Twelve year old May (Maeve--except that she hates that name) is in trouble. She has been acting up, fighting with friends, talking back to teachers and her dad, and now she's finally gone too far! May has painted graffiti on the wall of her English teacher's classroom. Her punishment is to attend summer school and repeat English--with that very same teacher.

May hates Movado the Avocado--what she secretly calls Ms. Movado behind her back--and simply won't put up with her every day of the summer.

Since her mother left, May has been in trouble and her grades have slipped, her father works too much and her grandmother is depressed and rarely leaves the bedroom. When May has a huge fight with her best friend Olive, May soon discovers she has no one else to turn to.

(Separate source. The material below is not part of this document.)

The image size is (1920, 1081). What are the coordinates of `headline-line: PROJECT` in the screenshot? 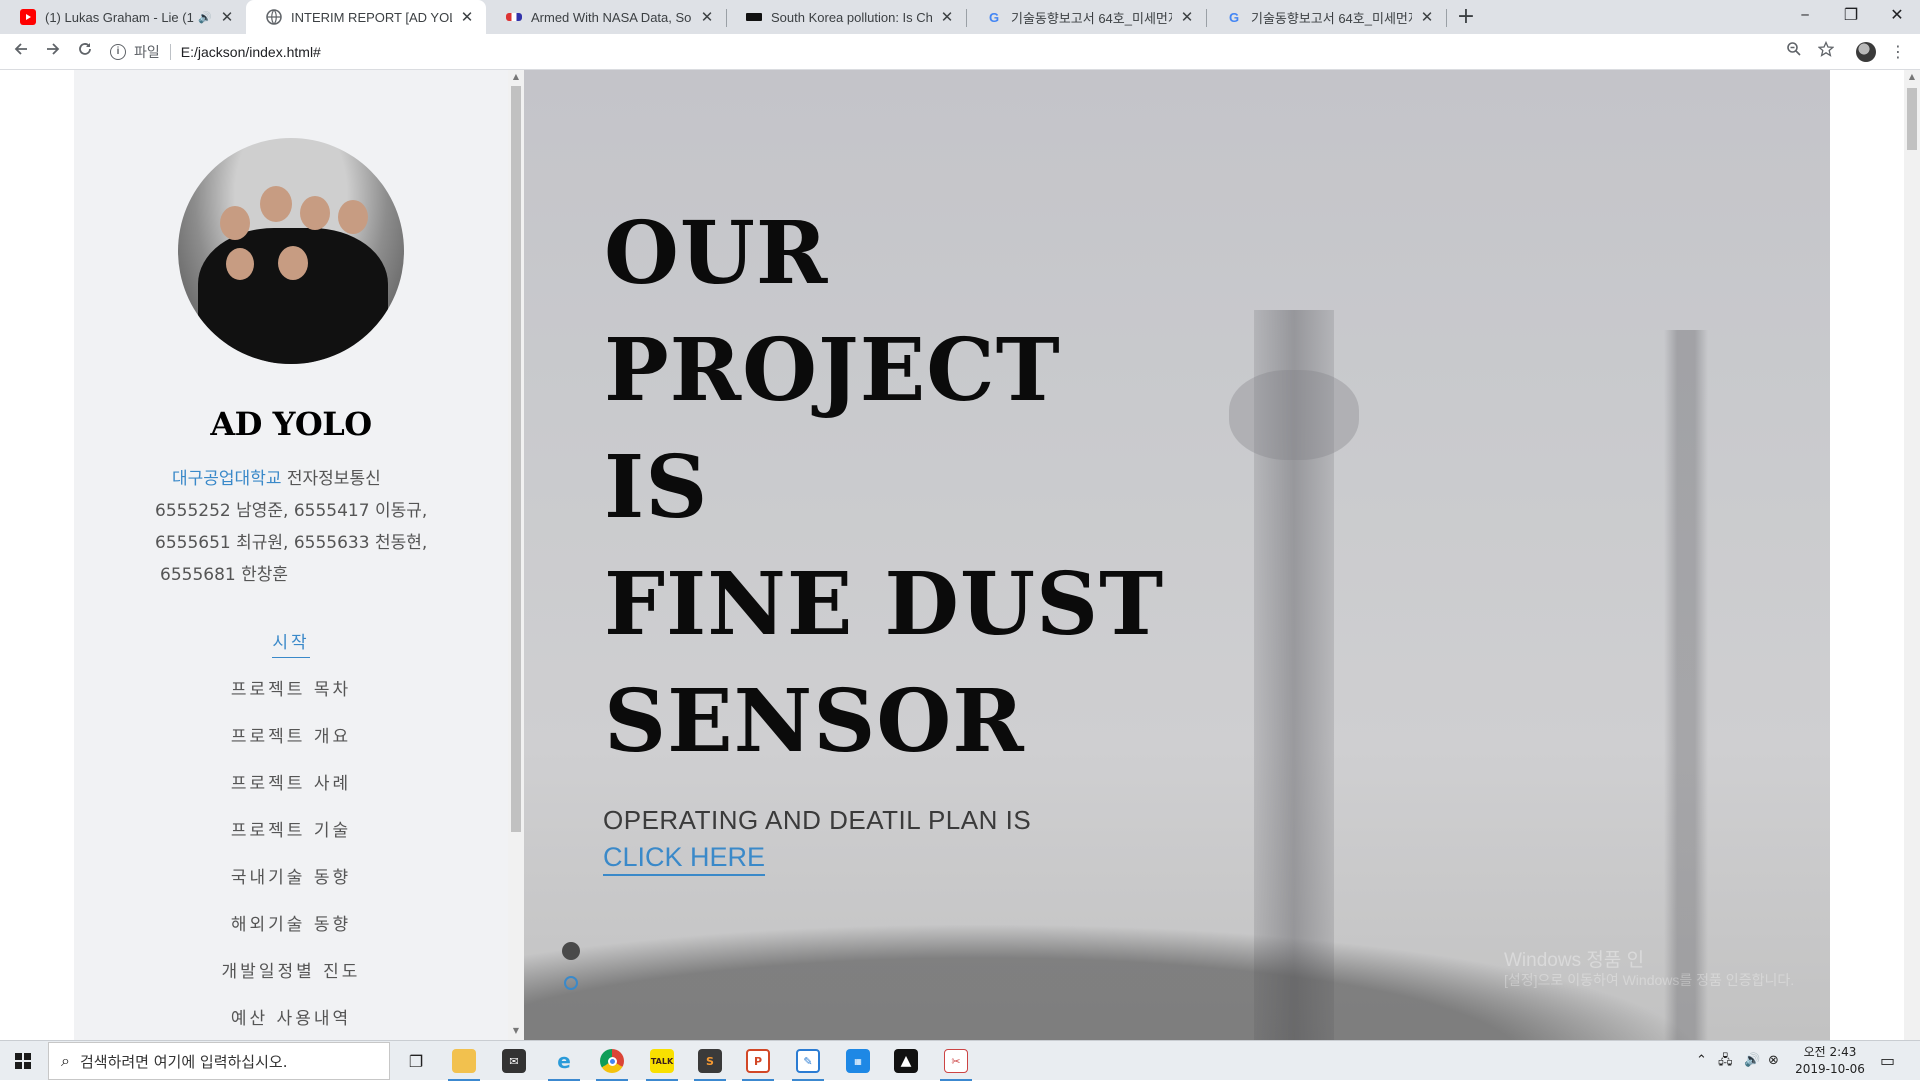 It's located at (832, 370).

Days spent in English class drag on at first, but then May begins to realize that even teachers are human. As she gets closer to Ms. Movado, May begins to realize her own behavior needs to change.

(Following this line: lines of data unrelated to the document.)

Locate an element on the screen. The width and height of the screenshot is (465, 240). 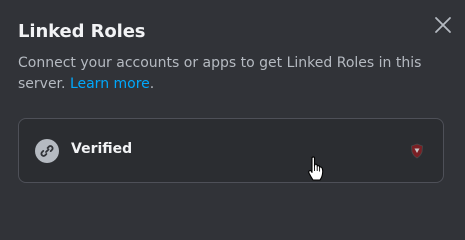
role-name: Verified is located at coordinates (102, 149).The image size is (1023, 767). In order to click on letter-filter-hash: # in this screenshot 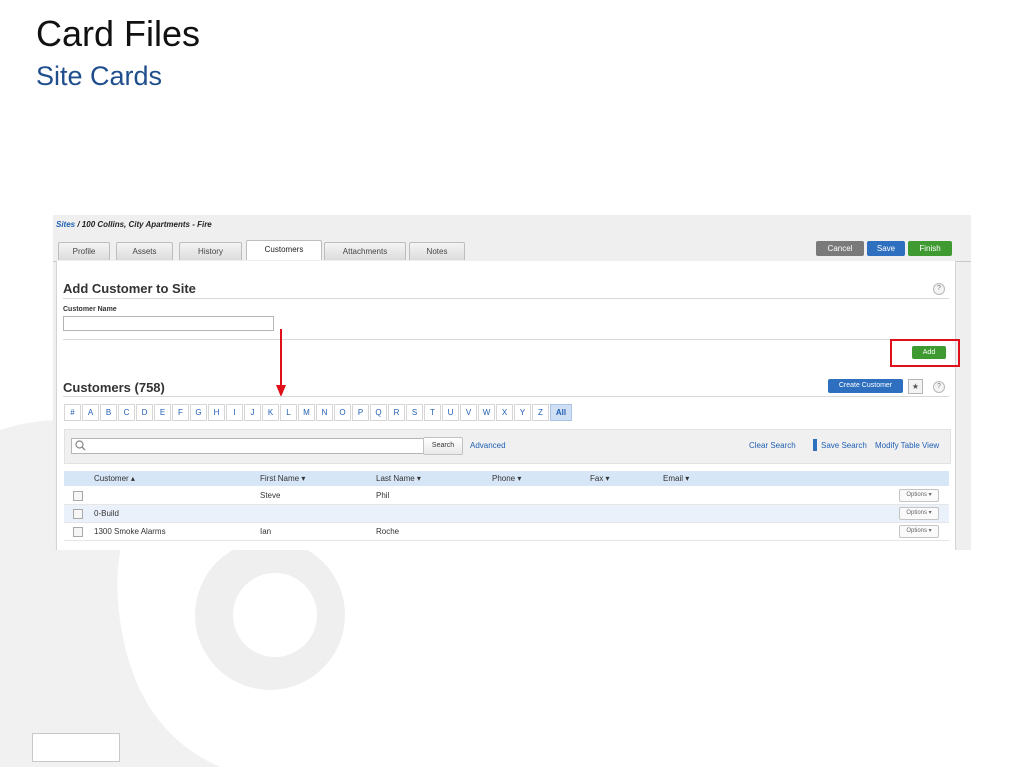, I will do `click(72, 412)`.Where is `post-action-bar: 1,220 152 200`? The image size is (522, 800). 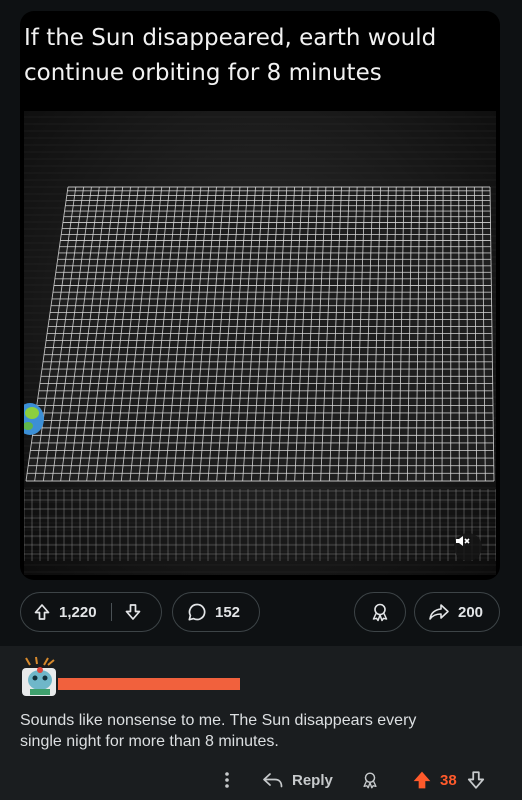 post-action-bar: 1,220 152 200 is located at coordinates (260, 613).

Readers won't see the shocking ending until it's upon them. Deftly told, believable characters, and tween angst abound.

Highly recommended grades 5-8. 252 pages

Recommended by Pamela Thompson, MLIS, Library Media Specialist, Texas

Visit her at https://booksbypamelathompson.blogspot.com/

+++++

“Gram drew back. She looked shocked, almost frightened. I’d never once, in all my thirteen years, said anything rude to her. I hadn’t even come close. Right now, though, it didn’t matter. I felt like a runaway train, going a hundred miles an hour with no sign of stopping or even slowing down. People needed to stand back—far, far back—before they got hurt.” May’s life over the past year has been leading up to this point. Since Momma left, May has been spiraling into anger, depression, and, increasingly—into rage.

 

Her life has become so small, occupied only by Gram, whose depression has reduced her to a bag of bones in a housecoat, usually in bed; Dad, whose work repairing roads leaves him so exhausted that he often forgets to bring home dinner and whose sadness drains him of anything except the ability to go to work and sleep; and Olive, the “unpopular girl” friend who sounds just like the life coach her mother has become, but whose friendship is the only handhold in May’s miserable days. Oh—and her rage. Rage fills up Mays days, bubbling over into physical confrontations that have driven away the other friends, the “popular” girls like Brittany whose conversations and lunch-table dramas used to give May’s life focus.

 

When that rage finally takes the form of revenge against English teacher Ms. Movado, a.k.a. “Movado the Avocado,” May is forced to face an ultimatum: either repeat Ms. Movado’s class over the summer, or be expelled from school. When May accepts the summer school option, she is shocked to discover that she is “Movado the Avocado’s” only pupil—and that she’s expected to repaint her entire classroom, the very room she defaced with an angry slur.

 

Over the course of the summer, the reader gets to know everything about May—her dismal life in a crappy apartment in the poor side of town, her penchant for looking up strange “extreme bodies”facts on Guinness World Records online, her fondness for her pet hermit crab, her lifeline texts to and from Olive, and her dislike for writing. Ms. Movado cleverly designs outings designed to get May to write and to understand the craft of writing, and those compositions start to pull back the curtains covering up May’s life, slowly but surely, until May is exposed for who she really is, for what really happened to her, to Momma, to Gram, to Dad, to what used to be their family.

 

At the story’s end, May is onstage, fully exposed, stripped bare of any lies or mystery or pride; so, too, are her family’s secrets, the truth, the strange intersection of her life with that of Ms. Movado, and all the pain. Fans of books such as Sharon Creech’s Walk Two Moons and Love That Dog will want to be pulled into the life of a tragic heroine whose journey ultimately washes her clean and sets her free. Highly recommended for girls grades 5 and up.